» Given instruction:
Turn every line of the material below into an item of a numbered list, and leave out any blank lines.

» Entries for locating words and elements:
— BEGIN —
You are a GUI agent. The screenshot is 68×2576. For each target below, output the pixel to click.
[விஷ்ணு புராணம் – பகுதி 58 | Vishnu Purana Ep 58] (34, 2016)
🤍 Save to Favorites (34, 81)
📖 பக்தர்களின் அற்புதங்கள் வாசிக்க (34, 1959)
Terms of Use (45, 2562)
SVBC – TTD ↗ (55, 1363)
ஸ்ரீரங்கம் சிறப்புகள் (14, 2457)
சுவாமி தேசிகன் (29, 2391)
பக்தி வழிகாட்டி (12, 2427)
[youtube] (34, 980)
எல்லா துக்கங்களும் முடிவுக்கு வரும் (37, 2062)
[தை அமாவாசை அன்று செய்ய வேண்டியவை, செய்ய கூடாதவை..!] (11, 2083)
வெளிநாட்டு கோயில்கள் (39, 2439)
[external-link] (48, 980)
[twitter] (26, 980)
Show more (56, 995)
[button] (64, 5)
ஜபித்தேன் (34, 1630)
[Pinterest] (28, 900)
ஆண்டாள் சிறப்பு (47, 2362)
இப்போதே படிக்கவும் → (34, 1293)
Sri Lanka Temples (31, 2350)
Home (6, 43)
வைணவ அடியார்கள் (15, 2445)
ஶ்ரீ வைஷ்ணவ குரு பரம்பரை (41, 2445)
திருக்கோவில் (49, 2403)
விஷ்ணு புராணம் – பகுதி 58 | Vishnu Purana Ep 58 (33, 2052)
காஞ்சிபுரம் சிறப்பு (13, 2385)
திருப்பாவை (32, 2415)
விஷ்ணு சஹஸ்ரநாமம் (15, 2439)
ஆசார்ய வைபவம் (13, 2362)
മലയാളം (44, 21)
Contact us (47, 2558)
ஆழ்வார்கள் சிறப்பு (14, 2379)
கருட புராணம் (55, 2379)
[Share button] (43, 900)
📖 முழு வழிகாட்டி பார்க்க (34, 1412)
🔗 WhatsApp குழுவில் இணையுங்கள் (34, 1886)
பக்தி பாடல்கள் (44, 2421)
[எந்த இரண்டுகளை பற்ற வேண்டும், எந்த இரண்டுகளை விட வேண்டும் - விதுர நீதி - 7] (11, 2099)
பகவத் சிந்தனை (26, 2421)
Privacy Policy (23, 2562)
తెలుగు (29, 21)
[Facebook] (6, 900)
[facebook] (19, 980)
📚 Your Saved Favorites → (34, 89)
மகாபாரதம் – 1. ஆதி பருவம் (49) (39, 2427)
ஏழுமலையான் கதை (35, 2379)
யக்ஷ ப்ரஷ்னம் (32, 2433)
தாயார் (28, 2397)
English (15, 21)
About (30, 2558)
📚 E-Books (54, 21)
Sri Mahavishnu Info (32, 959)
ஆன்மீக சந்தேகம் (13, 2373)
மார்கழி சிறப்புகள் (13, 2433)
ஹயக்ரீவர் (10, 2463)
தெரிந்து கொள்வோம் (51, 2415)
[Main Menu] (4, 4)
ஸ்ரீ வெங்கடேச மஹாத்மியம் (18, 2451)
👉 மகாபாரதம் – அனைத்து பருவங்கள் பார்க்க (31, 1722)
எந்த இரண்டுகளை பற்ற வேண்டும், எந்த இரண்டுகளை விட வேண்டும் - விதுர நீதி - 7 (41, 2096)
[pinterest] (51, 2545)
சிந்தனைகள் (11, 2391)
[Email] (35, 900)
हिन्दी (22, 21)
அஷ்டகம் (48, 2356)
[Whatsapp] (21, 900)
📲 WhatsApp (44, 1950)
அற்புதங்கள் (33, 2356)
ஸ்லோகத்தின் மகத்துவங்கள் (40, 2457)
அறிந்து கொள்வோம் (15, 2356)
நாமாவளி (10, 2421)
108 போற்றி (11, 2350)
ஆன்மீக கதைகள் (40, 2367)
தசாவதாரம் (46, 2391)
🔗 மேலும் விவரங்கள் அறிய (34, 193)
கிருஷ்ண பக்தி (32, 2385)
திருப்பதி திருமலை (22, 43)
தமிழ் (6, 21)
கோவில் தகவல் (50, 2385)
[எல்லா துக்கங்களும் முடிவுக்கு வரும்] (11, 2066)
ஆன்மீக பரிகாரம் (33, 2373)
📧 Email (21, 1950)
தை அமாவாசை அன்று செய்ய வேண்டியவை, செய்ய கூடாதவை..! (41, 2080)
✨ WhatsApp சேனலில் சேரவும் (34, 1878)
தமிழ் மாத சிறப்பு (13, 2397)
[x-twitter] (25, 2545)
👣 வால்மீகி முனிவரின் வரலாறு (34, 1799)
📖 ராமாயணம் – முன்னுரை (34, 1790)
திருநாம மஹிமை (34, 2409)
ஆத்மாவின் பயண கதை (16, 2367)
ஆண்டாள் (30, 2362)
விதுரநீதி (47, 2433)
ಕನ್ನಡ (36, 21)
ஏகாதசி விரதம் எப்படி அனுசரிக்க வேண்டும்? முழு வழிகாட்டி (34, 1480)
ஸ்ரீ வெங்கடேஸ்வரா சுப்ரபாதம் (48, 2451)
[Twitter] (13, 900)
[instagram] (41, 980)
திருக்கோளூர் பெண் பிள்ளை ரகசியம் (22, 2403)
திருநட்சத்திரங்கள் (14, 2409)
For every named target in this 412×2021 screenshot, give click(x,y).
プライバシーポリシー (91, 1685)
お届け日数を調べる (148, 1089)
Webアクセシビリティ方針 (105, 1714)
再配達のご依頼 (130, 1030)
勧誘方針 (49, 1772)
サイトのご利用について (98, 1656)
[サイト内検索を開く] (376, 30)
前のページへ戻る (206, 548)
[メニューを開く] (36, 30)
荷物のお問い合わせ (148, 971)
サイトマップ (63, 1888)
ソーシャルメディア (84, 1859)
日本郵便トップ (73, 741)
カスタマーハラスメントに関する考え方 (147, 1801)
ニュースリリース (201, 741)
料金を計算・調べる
— END —
» Solution for this exercise:
1. You are a GUI agent. The screenshot is 68×2576. For each target below, output the pixel to click.
2. [விஷ்ணு புராணம் – பகுதி 58 | Vishnu Purana Ep 58] (34, 2016)
3. 🤍 Save to Favorites (34, 81)
4. 📖 பக்தர்களின் அற்புதங்கள் வாசிக்க (34, 1959)
5. Terms of Use (45, 2562)
6. SVBC – TTD ↗ (55, 1363)
7. ஸ்ரீரங்கம் சிறப்புகள் (14, 2457)
8. சுவாமி தேசிகன் (29, 2391)
9. பக்தி வழிகாட்டி (12, 2427)
10. [youtube] (34, 980)
11. எல்லா துக்கங்களும் முடிவுக்கு வரும் (37, 2062)
12. [தை அமாவாசை அன்று செய்ய வேண்டியவை, செய்ய கூடாதவை..!] (11, 2083)
13. வெளிநாட்டு கோயில்கள் (39, 2439)
14. [external-link] (48, 980)
15. [twitter] (26, 980)
16. Show more (56, 995)
17. [button] (64, 5)
18. ஜபித்தேன் (34, 1630)
19. [Pinterest] (28, 900)
20. ஆண்டாள் சிறப்பு (47, 2362)
21. இப்போதே படிக்கவும் → (34, 1293)
22. Sri Lanka Temples (31, 2350)
23. Home (6, 43)
24. வைணவ அடியார்கள் (15, 2445)
25. ஶ்ரீ வைஷ்ணவ குரு பரம்பரை (41, 2445)
26. திருக்கோவில் (49, 2403)
27. விஷ்ணு புராணம் – பகுதி 58 | Vishnu Purana Ep 58 (33, 2052)
28. காஞ்சிபுரம் சிறப்பு (13, 2385)
29. திருப்பாவை (32, 2415)
30. விஷ்ணு சஹஸ்ரநாமம் (15, 2439)
31. ஆசார்ய வைபவம் (13, 2362)
32. മലയാളം (44, 21)
33. Contact us (47, 2558)
34. ஆழ்வார்கள் சிறப்பு (14, 2379)
35. கருட புராணம் (55, 2379)
36. [Share button] (43, 900)
37. 📖 முழு வழிகாட்டி பார்க்க (34, 1412)
38. 🔗 WhatsApp குழுவில் இணையுங்கள் (34, 1886)
39. பக்தி பாடல்கள் (44, 2421)
40. [எந்த இரண்டுகளை பற்ற வேண்டும், எந்த இரண்டுகளை விட வேண்டும் - விதுர நீதி - 7] (11, 2099)
41. பகவத் சிந்தனை (26, 2421)
42. Privacy Policy (23, 2562)
43. తెలుగు (29, 21)
44. [Facebook] (6, 900)
45. [facebook] (19, 980)
46. 📚 Your Saved Favorites → (34, 89)
47. மகாபாரதம் – 1. ஆதி பருவம் (49) (39, 2427)
48. ஏழுமலையான் கதை (35, 2379)
49. யக்ஷ ப்ரஷ்னம் (32, 2433)
50. தாயார் (28, 2397)
51. English (15, 21)
52. About (30, 2558)
53. 📚 E-Books (54, 21)
54. Sri Mahavishnu Info (32, 959)
55. ஆன்மீக சந்தேகம் (13, 2373)
56. மார்கழி சிறப்புகள் (13, 2433)
57. ஹயக்ரீவர் (10, 2463)
58. தெரிந்து கொள்வோம் (51, 2415)
59. [Main Menu] (4, 4)
60. ஸ்ரீ வெங்கடேச மஹாத்மியம் (18, 2451)
61. 👉 மகாபாரதம் – அனைத்து பருவங்கள் பார்க்க (31, 1722)
62. எந்த இரண்டுகளை பற்ற வேண்டும், எந்த இரண்டுகளை விட வேண்டும் - விதுர நீதி - 7 (41, 2096)
63. [pinterest] (51, 2545)
64. சிந்தனைகள் (11, 2391)
65. [Email] (35, 900)
66. हिन्दी (22, 21)
67. அஷ்டகம் (48, 2356)
68. [Whatsapp] (21, 900)
69. 📲 WhatsApp (44, 1950)
70. அற்புதங்கள் (33, 2356)
71. ஸ்லோகத்தின் மகத்துவங்கள் (40, 2457)
72. அறிந்து கொள்வோம் (15, 2356)
73. நாமாவளி (10, 2421)
74. 108 போற்றி (11, 2350)
75. ஆன்மீக கதைகள் (40, 2367)
76. தசாவதாரம் (46, 2391)
77. 🔗 மேலும் விவரங்கள் அறிய (34, 193)
78. கிருஷ்ண பக்தி (32, 2385)
79. திருப்பதி திருமலை (22, 43)
80. தமிழ் (6, 21)
81. கோவில் தகவல் (50, 2385)
82. [எல்லா துக்கங்களும் முடிவுக்கு வரும்] (11, 2066)
83. ஆன்மீக பரிகாரம் (33, 2373)
84. 📧 Email (21, 1950)
85. தை அமாவாசை அன்று செய்ய வேண்டியவை, செய்ய கூடாதவை..! (41, 2080)
86. ✨ WhatsApp சேனலில் சேரவும் (34, 1878)
87. தமிழ் மாத சிறப்பு (13, 2397)
88. [x-twitter] (25, 2545)
89. 👣 வால்மீகி முனிவரின் வரலாறு (34, 1799)
90. 📖 ராமாயணம் – முன்னுரை (34, 1790)
91. திருநாம மஹிமை (34, 2409)
92. ஆத்மாவின் பயண கதை (16, 2367)
93. ஆண்டாள் (30, 2362)
94. விதுரநீதி (47, 2433)
95. ಕನ್ನಡ (36, 21)
96. ஏகாதசி விரதம் எப்படி அனுசரிக்க வேண்டும்? முழு வழிகாட்டி (34, 1480)
97. ஸ்ரீ வெங்கடேஸ்வரா சுப்ரபாதம் (48, 2451)
98. [Twitter] (13, 900)
99. [instagram] (41, 980)
100. திருக்கோளூர் பெண் பிள்ளை ரகசியம் (22, 2403)
101. திருநட்சத்திரங்கள் (14, 2409)
102. For every named target in this 412×2021 screenshot, give click(x,y).
103. プライバシーポリシー (91, 1685)
104. お届け日数を調べる (148, 1089)
105. Webアクセシビリティ方針 (105, 1714)
106. 再配達のご依頼 (130, 1030)
107. 勧誘方針 (49, 1772)
108. サイトのご利用について (98, 1656)
109. [サイト内検索を開く] (376, 30)
110. 前のページへ戻る (206, 548)
111. [メニューを開く] (36, 30)
112. 荷物のお問い合わせ (148, 971)
113. サイトマップ (63, 1888)
114. ソーシャルメディア (84, 1859)
115. 日本郵便トップ (73, 741)
116. カスタマーハラスメントに関する考え方 (147, 1801)
117. ニュースリリース (201, 741)
118. 料金を計算・調べる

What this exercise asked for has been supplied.